细胞生物实验报告
细胞生物学
实
验
论
文
年级:2012级师范2班
姓名:田金梅
学号:222012317011114
指导老师:魏玲
人体外周血淋巴细胞培养与染色体核型分析
(西南大学生命科学学院重庆400715)
摘要:细胞培养是现代生物科学中发展十分迅速
的一种实验技术,掌握细胞培养技术有利于我们掌握一种非常重要的实验技术方法。本次实验通过用人体外周血淋巴细胞为材料,进行PHA处理然后再37℃下培养72小时,并在离培养终止3~4小时添加秋水仙素处理,然后经过低渗离心固定的反复操作,将细胞收集以及处理成合适的装片,然后通过冰片滴片的方式,再由Gemesa 染液染色,再镜检,找到含46条染色体合适的细胞,再用显微拍照技术拍照,得到的图片经过简单处理,剪切,并测量数据,最后得到核型分析图谱。

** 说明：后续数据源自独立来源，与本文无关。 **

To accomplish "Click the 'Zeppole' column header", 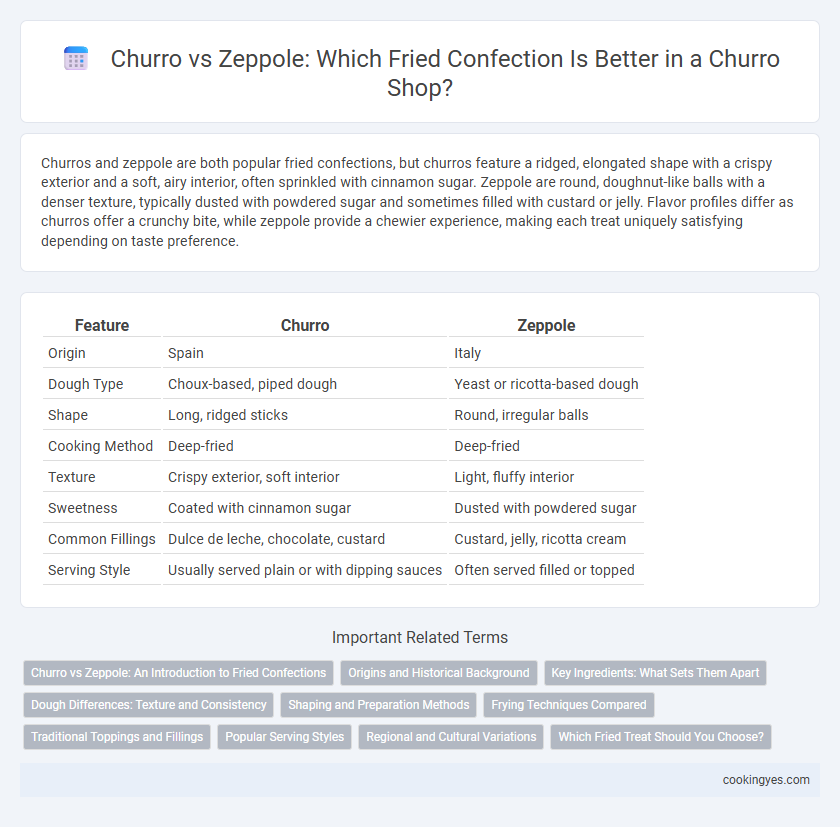I will pyautogui.click(x=546, y=325).
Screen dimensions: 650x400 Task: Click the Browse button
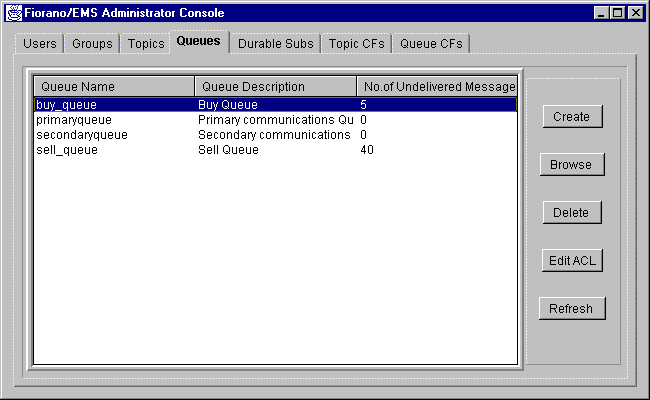(x=571, y=165)
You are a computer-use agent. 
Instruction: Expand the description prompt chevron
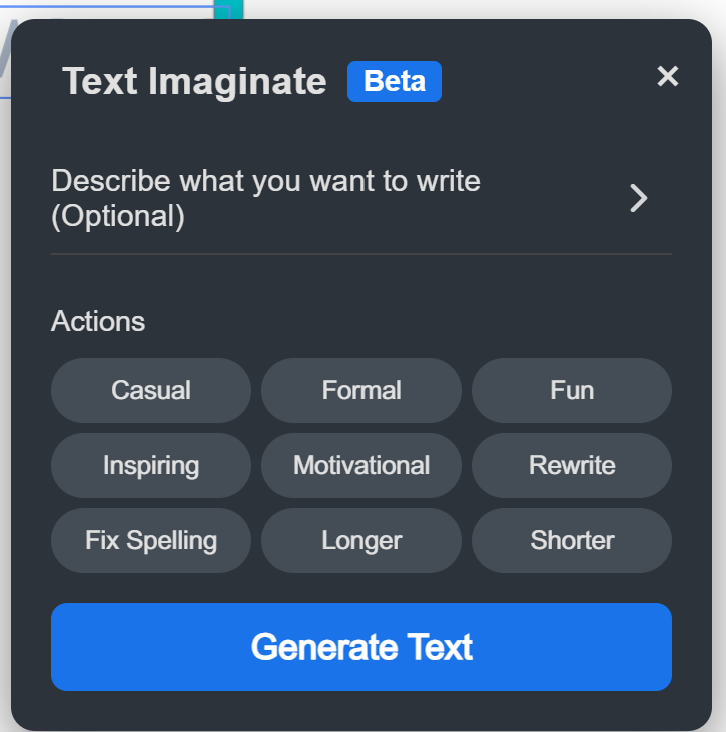[638, 198]
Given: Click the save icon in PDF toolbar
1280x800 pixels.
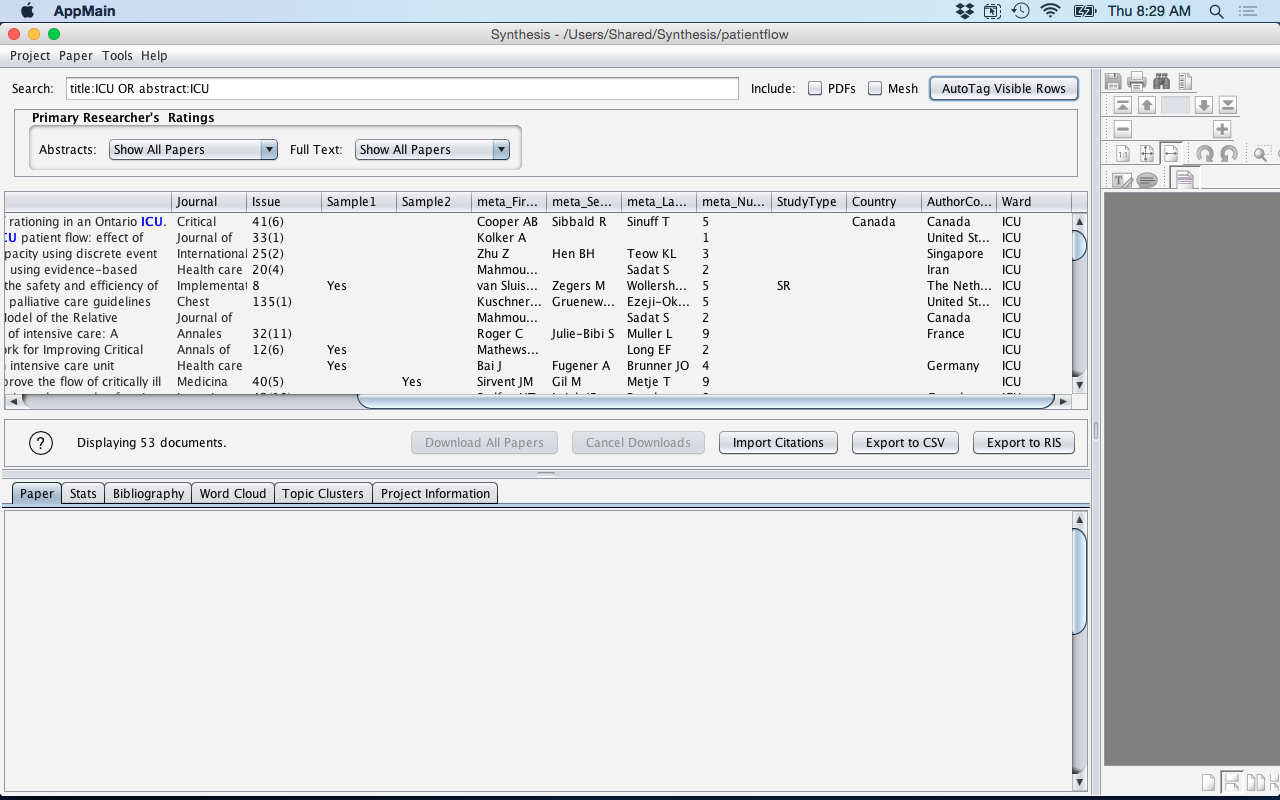Looking at the screenshot, I should 1113,82.
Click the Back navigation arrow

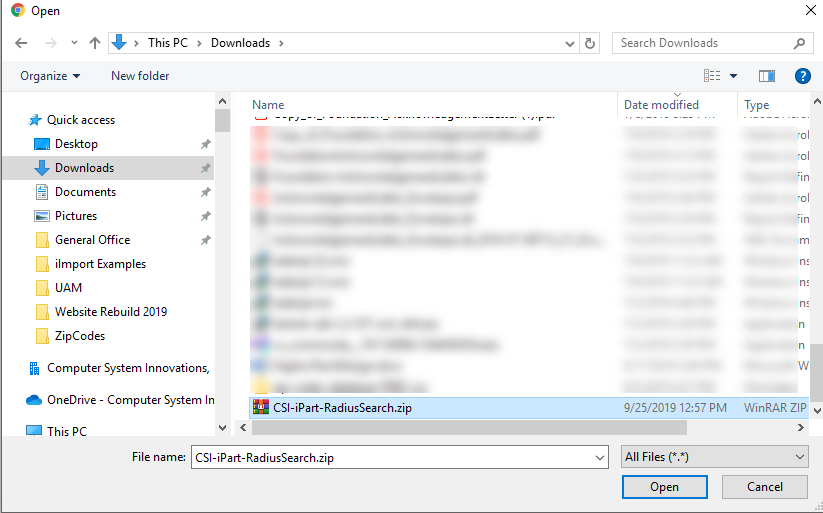tap(21, 43)
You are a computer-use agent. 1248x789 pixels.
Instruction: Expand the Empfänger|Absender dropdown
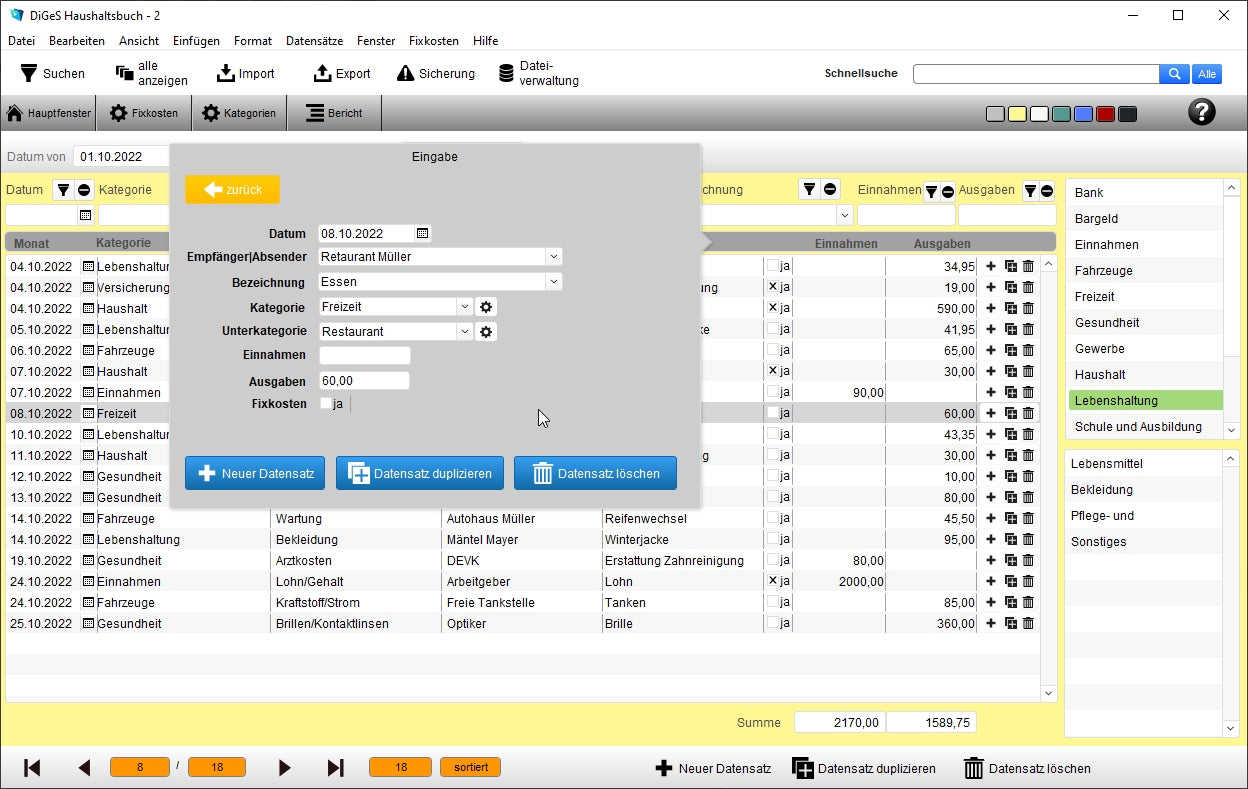[553, 257]
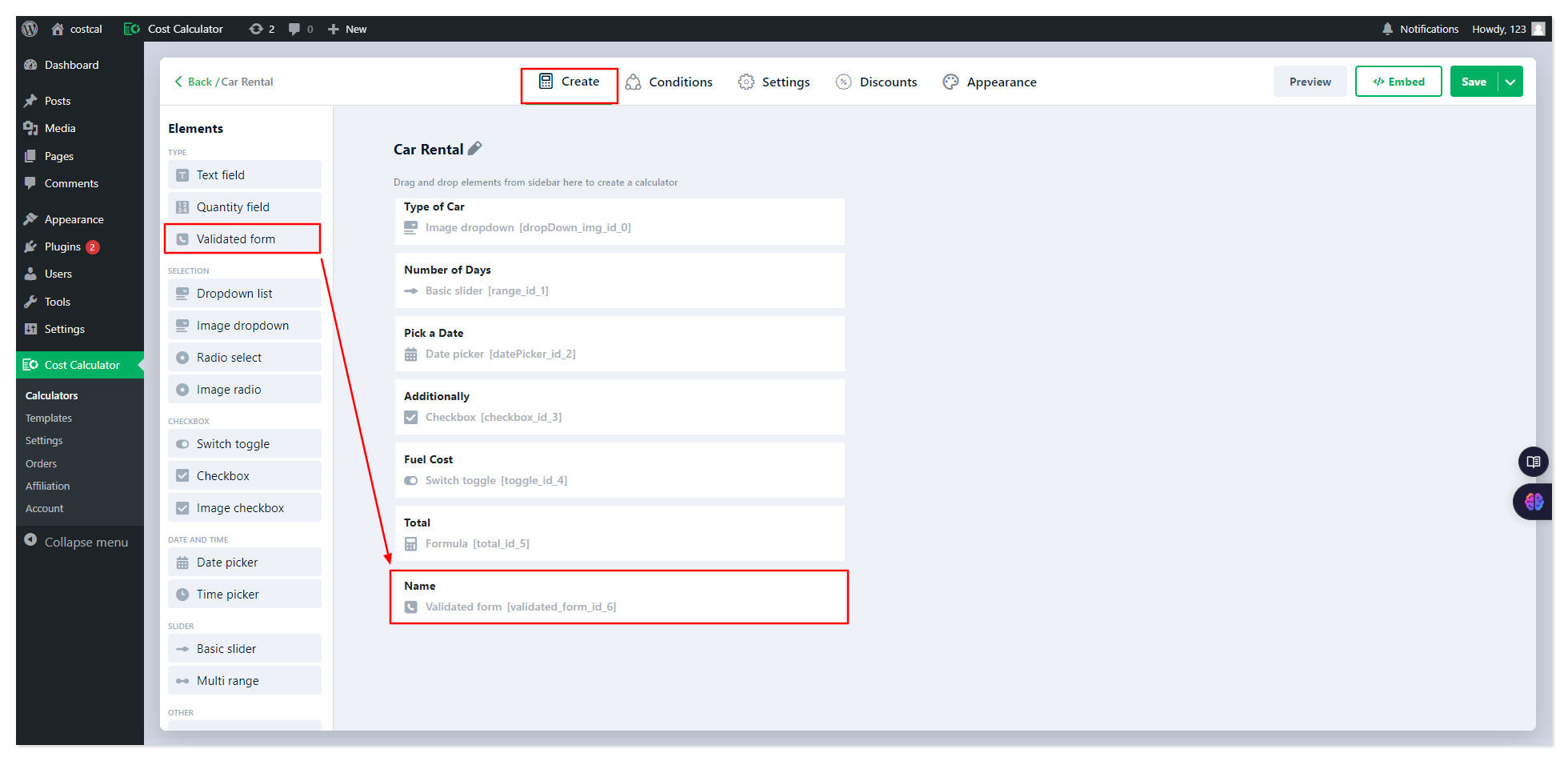
Task: Click the Notifications bell icon
Action: pyautogui.click(x=1387, y=29)
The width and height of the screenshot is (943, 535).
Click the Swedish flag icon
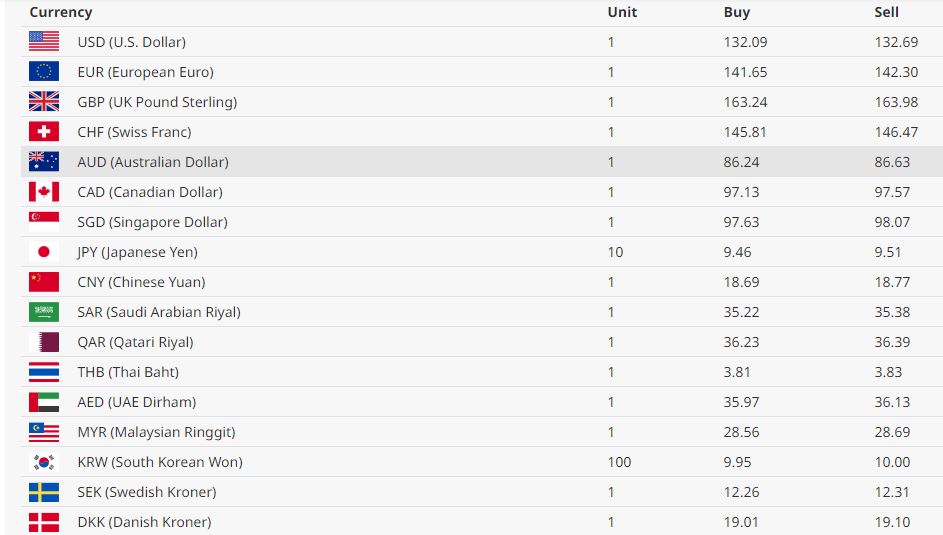[44, 492]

关键词:细胞培养;PHA;人体外周血淋巴细胞;染色体装片制备; 核型分析
综述:细胞培养是现代生物科学中发展十分迅速的一种实验技术,也是当前细
胞生物学乃至整个生命科学研究与生物工程中最基本的实验, 它为细胞学、遗传学、病毒学、免疫学的研究和应用做出了重要贡献。细胞培养是指从体内组
织取出细胞摹拟体内出现环境,在无菌、适当温度及酸碱度和一定营养条件下,使期生长繁殖,并维持其结构和功能的一种培养技术。细胞培养的培养物为单
个细胞或细胞群。近年来发展起来的核移植、细胞杂交、DNA介导的基因转移以及一些物理图谱的建立,也都需要与细胞培养紧密结合【1—2】。
人的1ml外周血约含有1×10*6~3×10*6个小淋巴细胞,它们几乎都处于G0或G1期,一般情况下不分裂,但但采用人工离体培养的方法,经PHA(植物血球凝集素)刺激后,能转变成可分裂的淋巴母细胞进行有丝分裂。
所谓外周血培养即是将外周血接种在适当的培养物中加入适量的秋水仙
素,使纺锤体微管解聚,这样细胞停留在中期,可以获得大量的分裂细胞。用低渗盐溶液(一般是0.075mol/L的KCl)处理,使其中的红细胞及分裂相细胞膜和一部分细胞质除去然后用Carnoy固定液固定,最后以气干法制片,可获得较好的染色体标本。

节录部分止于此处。